Questions on the material =
[1] Decide whether each statement below agrees with the text on radiofrequency ablation, answering yes or no and quoting the deciding words of the text: (a) Radiofrequency waves travel at the speed of light. (b) The patient is asleep during the procedure. (c) Spinal arthritis is among the sources of chronic pain that respond well to radiofrequency ablation.
[2] Set down everything in the text on radiofrequency ablation from "Radiofrequency ablation gives" down to "line is inserted.", word for word.

Source text =
Radiofrequency Ablation to Relieve Pain
Radiofrequency ablation uses radio waves to create heat that is used to kill tissue. When the procedure is done on nerve tissue, it can provide relief from pain that hasn¿t been helped by other approaches. It has been used very successfully to treat people who have heart rhythm problems. More recently, it has been used to destroy tumors and treat pain.
Radiofrequency waves are electromagnetic waves that travel at the speed of light (186,000 miles per second).
Radiofrequency ablation gives longer term pain relieve than nerve blocks or other types of injections. Many types of chronic pain respond well to radiofrequency ablation including pain from:
- Injuries such as whiplash
- Neuropathic pain conditions like complex regional pain syndrome or peripheral nerve entrapment syndromes
- Prior spine surgeries
- Spinal arthritis (spondylosis)
What Happens During Radiofrequency Ablation
An intravenous (IV) line will be started before the procedure begins. It will be used to give the patient drugs to make the procedure more comfortable and to calm fears. The area will be carefully cleaned and numbed before the IV line is inserted.
During the procedure, the patient needs to be alert to help the doctor to correctly place the electrode used during the ablation procedure.

Data =

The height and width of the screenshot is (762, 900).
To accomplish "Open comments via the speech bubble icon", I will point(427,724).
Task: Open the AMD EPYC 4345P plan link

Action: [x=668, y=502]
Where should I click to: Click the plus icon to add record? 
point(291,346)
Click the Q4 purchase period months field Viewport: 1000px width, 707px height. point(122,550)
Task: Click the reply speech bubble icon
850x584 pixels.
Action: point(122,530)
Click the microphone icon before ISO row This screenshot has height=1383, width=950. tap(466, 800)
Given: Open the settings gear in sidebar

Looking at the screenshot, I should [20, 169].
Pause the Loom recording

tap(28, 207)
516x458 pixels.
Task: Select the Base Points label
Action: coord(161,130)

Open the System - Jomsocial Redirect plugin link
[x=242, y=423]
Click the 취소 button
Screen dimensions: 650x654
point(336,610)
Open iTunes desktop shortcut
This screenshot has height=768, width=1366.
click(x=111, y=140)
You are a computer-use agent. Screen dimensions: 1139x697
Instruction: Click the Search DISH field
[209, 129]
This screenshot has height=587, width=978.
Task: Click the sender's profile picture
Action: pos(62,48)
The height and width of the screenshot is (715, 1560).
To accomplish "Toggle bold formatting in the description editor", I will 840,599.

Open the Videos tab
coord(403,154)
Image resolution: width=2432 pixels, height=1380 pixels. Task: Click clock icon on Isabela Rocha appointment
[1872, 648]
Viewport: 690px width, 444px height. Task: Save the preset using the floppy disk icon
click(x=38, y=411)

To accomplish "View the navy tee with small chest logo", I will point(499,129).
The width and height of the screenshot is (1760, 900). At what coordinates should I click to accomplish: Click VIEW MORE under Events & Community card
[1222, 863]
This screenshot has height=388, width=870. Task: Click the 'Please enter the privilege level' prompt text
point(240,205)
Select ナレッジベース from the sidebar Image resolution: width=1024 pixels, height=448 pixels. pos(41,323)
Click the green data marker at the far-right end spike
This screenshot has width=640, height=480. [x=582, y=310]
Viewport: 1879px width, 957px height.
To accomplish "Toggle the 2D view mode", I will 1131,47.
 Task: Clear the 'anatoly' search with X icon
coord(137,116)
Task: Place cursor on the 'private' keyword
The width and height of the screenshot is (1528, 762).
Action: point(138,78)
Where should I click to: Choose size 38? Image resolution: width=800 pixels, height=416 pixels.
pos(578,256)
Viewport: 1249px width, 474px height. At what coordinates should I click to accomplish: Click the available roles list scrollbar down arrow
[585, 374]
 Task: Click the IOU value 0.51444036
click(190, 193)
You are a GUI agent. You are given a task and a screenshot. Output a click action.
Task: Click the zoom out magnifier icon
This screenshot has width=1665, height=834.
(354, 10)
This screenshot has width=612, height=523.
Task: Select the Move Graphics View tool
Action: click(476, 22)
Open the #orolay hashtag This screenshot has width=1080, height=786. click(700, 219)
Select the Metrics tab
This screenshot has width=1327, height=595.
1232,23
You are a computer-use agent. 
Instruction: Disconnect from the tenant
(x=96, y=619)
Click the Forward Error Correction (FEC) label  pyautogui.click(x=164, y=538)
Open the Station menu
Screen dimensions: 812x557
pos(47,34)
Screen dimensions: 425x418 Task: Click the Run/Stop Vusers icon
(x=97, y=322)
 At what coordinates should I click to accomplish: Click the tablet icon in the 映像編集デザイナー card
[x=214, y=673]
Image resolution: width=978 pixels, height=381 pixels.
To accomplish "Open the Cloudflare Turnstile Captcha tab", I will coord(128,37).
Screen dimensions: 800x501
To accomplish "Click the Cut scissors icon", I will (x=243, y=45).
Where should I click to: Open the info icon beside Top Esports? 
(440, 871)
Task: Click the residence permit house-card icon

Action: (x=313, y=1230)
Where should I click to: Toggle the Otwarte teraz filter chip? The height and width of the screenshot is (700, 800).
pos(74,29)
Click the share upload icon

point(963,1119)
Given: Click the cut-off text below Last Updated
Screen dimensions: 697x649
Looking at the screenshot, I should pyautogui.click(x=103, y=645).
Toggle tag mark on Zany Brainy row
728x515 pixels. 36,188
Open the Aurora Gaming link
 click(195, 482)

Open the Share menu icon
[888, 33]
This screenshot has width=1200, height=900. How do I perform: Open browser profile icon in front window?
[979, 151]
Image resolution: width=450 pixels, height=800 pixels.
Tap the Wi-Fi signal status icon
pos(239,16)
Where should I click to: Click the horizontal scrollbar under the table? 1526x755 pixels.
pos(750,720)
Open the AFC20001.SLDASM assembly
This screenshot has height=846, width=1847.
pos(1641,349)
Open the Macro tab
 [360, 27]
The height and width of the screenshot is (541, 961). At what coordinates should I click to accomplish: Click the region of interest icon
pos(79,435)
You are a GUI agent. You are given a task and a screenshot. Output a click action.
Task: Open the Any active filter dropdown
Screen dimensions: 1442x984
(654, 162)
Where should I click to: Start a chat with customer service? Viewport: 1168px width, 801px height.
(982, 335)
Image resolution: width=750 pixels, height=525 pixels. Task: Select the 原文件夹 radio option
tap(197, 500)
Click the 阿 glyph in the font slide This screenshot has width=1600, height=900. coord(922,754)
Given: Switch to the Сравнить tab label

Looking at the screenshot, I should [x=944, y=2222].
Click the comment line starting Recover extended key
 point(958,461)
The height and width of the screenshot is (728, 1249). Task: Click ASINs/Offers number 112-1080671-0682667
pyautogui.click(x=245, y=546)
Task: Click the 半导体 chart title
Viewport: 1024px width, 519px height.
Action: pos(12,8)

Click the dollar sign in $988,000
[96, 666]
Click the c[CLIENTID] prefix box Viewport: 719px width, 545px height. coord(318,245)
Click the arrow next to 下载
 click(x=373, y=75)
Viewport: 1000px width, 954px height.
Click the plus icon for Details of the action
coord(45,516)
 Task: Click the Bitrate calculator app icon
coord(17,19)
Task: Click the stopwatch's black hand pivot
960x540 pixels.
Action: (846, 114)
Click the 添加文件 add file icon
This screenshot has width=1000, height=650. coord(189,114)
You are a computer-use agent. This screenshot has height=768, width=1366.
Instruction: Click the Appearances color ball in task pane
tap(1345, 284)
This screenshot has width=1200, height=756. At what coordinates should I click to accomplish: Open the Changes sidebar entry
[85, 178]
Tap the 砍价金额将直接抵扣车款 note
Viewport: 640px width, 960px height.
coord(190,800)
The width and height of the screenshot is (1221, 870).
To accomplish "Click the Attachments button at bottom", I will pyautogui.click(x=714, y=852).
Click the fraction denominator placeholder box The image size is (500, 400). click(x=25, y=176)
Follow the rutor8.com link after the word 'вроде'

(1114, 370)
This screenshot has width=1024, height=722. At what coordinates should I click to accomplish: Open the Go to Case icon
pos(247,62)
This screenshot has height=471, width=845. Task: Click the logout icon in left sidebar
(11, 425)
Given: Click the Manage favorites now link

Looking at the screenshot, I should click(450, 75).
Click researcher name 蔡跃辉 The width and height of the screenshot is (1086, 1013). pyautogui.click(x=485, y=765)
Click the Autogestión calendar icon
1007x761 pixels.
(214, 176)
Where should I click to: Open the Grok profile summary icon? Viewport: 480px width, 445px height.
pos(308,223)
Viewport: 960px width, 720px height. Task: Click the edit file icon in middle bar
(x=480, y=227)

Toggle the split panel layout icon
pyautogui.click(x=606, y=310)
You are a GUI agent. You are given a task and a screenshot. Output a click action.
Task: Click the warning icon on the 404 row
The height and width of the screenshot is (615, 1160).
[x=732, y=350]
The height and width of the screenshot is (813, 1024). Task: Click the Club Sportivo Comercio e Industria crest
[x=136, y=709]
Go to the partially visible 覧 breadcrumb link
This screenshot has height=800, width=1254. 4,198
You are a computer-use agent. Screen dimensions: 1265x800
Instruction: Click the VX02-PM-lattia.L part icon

Task-by-task answers =
[1]
(a) Yes: "Radiofrequency waves are electromagnetic waves that travel at the speed of light (186,000 miles per second)."
(b) No: "During the procedure, the patient needs to be alert to help the doctor to correctly place the electrode used during the ablation procedure."
(c) Yes: "Many types of chronic pain respond well to radiofrequency ablation including pain from:" followed by "Spinal arthritis (spondylosis)".

[2]
Radiofrequency ablation gives longer term pain relieve than nerve blocks or other types of injections. Many types of chronic pain respond well to radiofrequency ablation including pain from:
- Injuries such as whiplash
- Neuropathic pain conditions like complex regional pain syndrome or peripheral nerve entrapment syndromes
- Prior spine surgeries
- Spinal arthritis (spondylosis)
What Happens During Radiofrequency Ablation
An intravenous (IV) line will be started before the procedure begins. It will be used to give the patient drugs to make the procedure more comfortable and to calm fears. The area will be carefully cleaned and numbed before the IV line is inserted.